> [MATERIAL TO PROCESS]:
=====

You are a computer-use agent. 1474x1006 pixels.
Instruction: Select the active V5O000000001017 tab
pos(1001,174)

=====

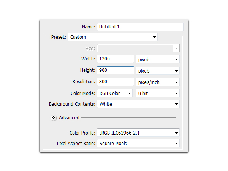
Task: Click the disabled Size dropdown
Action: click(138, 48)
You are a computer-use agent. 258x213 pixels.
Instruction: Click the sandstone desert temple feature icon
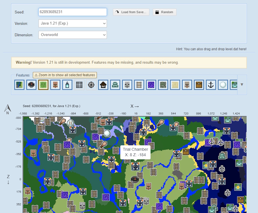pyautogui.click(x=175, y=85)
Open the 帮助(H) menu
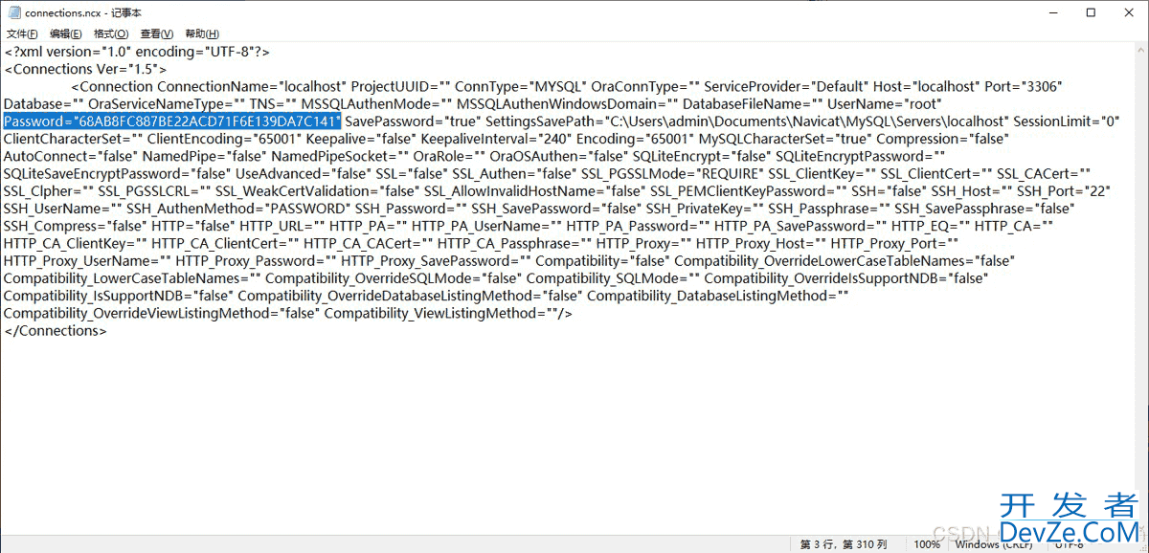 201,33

=====

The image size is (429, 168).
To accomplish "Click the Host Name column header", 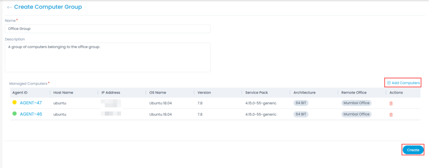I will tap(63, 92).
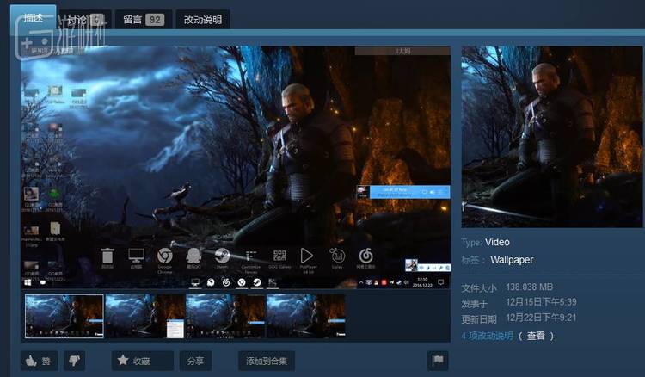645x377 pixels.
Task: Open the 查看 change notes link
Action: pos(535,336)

=====

> [STATED PROBLEM]: Rewrite the data from the line containing "You are a computer-use agent. 1474x1006" to the line containing "pos(1001,174)", both included, keeping every line and its request. Multiply each coordinate in the answers by 0.3 and round to the nearest whole number, with halves rounded up.

> [WRITTEN SOLUTION]:
You are a computer-use agent. 1474x1006 pixels.
Instruction: Select the active V5O000000001017 tab
pos(300,52)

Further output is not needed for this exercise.